2. Is mutual fund SIP tax free?

SIP in Equity Linked Saving Schemes (ELSS) falls under the EEE (Exempt, Exempt, Exempt) or mutual fund tax exemption category. This means that the investment amount, maturity proceeds, and tax on mutual funds withdrawals are all tax-free, allowing you to invest in ELSS SIPs as tax-free mutual funds.

3. What is the tax cutting on mutual funds?

Investors can enjoy a tax exemption of up to Rs 1 lakh annually. Starting from April 1st, 2023, all capital gains will be subject to taxation in mutual funds based on the investor’s mutual funds income tax slab rate.

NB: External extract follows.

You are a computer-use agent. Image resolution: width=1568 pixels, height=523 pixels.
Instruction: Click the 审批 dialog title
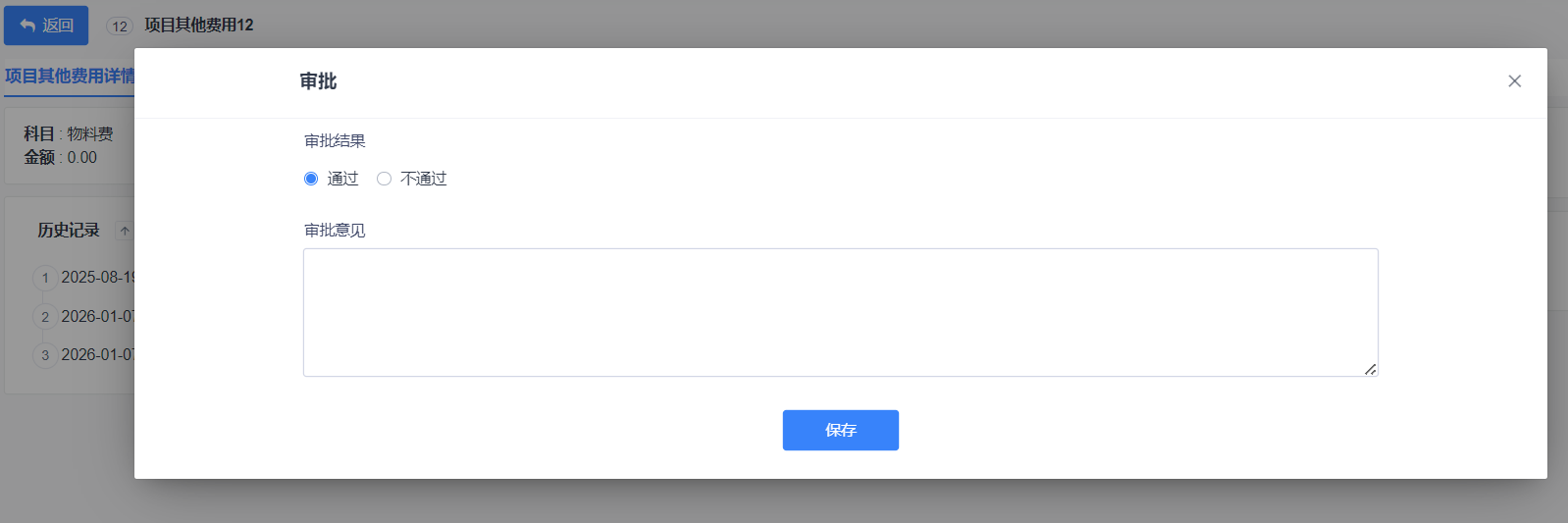(x=319, y=81)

4. Are mutual fund taxes payable every year?

Taxes in mutual fund schemes are usually incurred upon unit redemption or sale, not yearly. Yet, dividends received in the current fiscal year are part of your total income and may be taxed if your overall income is taxable.

5. What is Section 54EA regarding capital gains tax exemptions?

Under Section 54EA, if you transfer a long-term asset before April 1, 2000, and reinvest in specific bonds within six months, you can be exempt from capital gains as per Section 54F.F.